Köln. Sie ist erst 19, doch Anja Plaschg singt so abgrundtief traurig, als wäre sie schon an mehreren Leben verzweifelt. Als Soap & Skin gab die Österreicherin am Mittwoch in der Kulturkirche Köln ein Konzert. Und das ging so unter die Haut, dass alle darüber das Handyfilmen vergaßen.
Ausgerechnet in einer Kirche. Soap & Skin hier auftreten zu lassen ist ungefähr so originell wie ein Konzert von AC/DC im Unspannwerk. Oder so genial. Denn wenn man ehrlich ist, kann es ja kaum einen besseren Ort für eine Künstlerin geben, die so schauderhaft schön mit Todes- und Erlösungsfantasien spielt wie die 19-jährige Österreicherin Anja Plaschg alias Soap & Skin.
Es fängt schon damit an, dass bestenfalls die ersten beiden Reihen eine Chance haben, ihr Gesicht zu erkennen. Dort, wo sonst ein Altar steht, ist jetzt ein Flügel. Da sitzt sie im kurzen Kleid, natürlich schwarz, vor einem Notebook, natürlich ein Mac, und lässt sich beim Verzweifeln beobachten. Eigentlich ist ihr das unangenehm, das sieht man bis hinten. Und es wirkt nicht gespielt, wenn sie kaum hörbar ein „Dankeschön“ flüstert. Bei ihrem ersten Auftritt hat sich die „dunkle Prinzessin“ (Spiegel) gar hinter einem Schutzwall aus Toilettenpapier versteckt.
Inzwischen scheint „die Schmerzensfrau“ (Tagesspiegel) aber gelernt zu haben, damit umzugehen. Ihre spärliche Bühne ist eine Fundgrube für jeden Semiotik-Kurs. Das Glas mit Rotwein (Blut!), das sie kein einziges Mal berührt, die Lilien (Todesblumen!) in einer Vase unterm Flügel. Und dann diese zierliche Frau, die Samara aus „The Ring“ noch ein bisschen näher ist als Alice im Wunderland.

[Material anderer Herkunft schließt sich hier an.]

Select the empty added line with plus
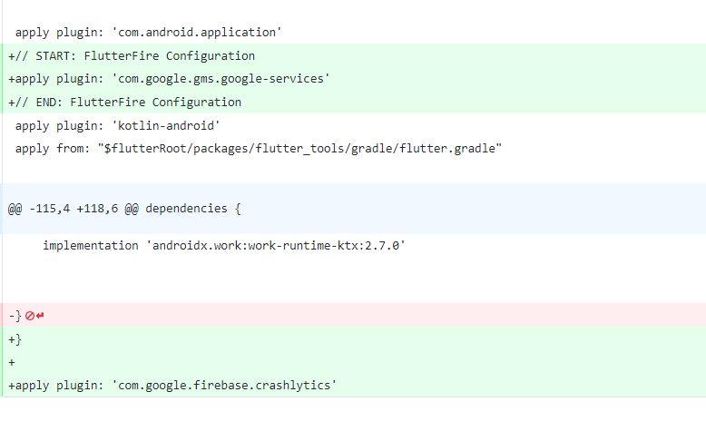click(354, 362)
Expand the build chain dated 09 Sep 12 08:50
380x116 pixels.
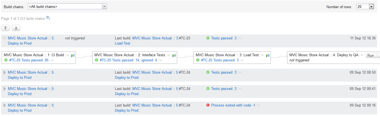coord(4,73)
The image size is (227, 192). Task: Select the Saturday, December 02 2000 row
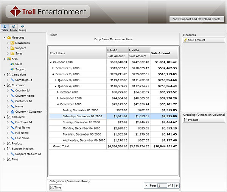pos(82,116)
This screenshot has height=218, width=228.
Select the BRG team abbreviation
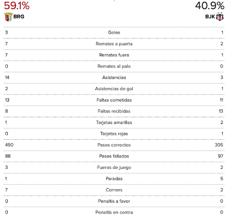point(19,17)
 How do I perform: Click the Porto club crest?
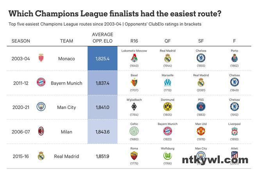pos(235,58)
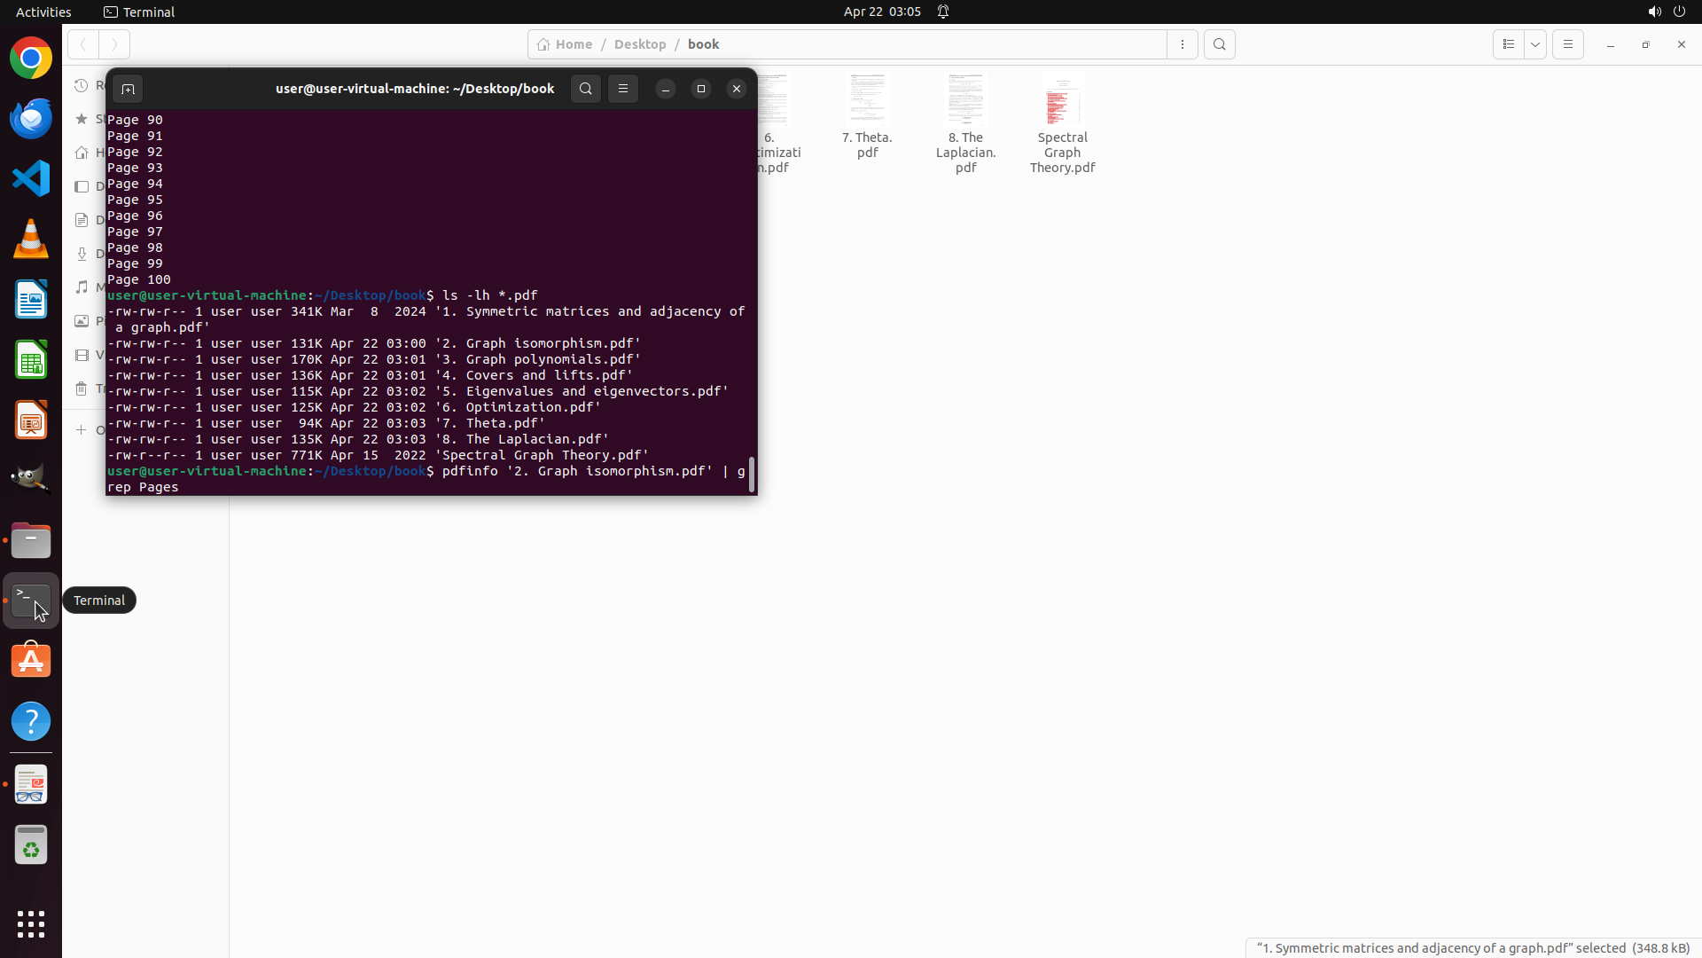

Es duftet nach süßem Weltschmerz
Damit wir uns nicht falsch verstehen: Mit einem Goth, wie wir ihn üblicherweise kennen, hat Soap & Skin nichts gemein. Es riecht nicht nach Patschuli, es duftet nach süßem Weltschmerz.
Anja Plaschg feiert diese Tristesse Royale mit gefälligen Klaviermelodien und elektronischen Blutgrätschen. Das klingt dann manchmal so, als würde Aphex Twin zufällig zur Tür hereinstolpern, während Norah Jones ein neues Album aufnimmt. Wie der ganze Auftritt, ist auch das irgendwo zwischen Mainstream und Kunstperformance. Wen das nicht nervt, kann ein paar sehr erhabene Momente daraus ziehen.
Das Publikum in der Kulturkirche entscheidet sich mehrheitlich fürs Zweite. Wenn Soap & Skin sirenenhaft singt und spielt, schreit und ein einziges Mal über die Bühne rennt, ist es da, wo mal Kirchenbänke standen, unfassbar still. Überraschenderweise traut sich niemand, das Handy in die Luft zu strecken und zu filmen. Ungewöhnlich für ein Konzert, dessen Hauptperson durchaus in die Kategorie Internet-Phänomen fällt.
Schon nach einer Stunde ist das Schaudern vorbei. Ein Ausflug in die Kirche der Angst einer erstaunlichen jungen Frau.
- Am 16. Dezember spielt „Soap & Skin“ im Savoy Theater Düsseldorf mit einem Ensemble.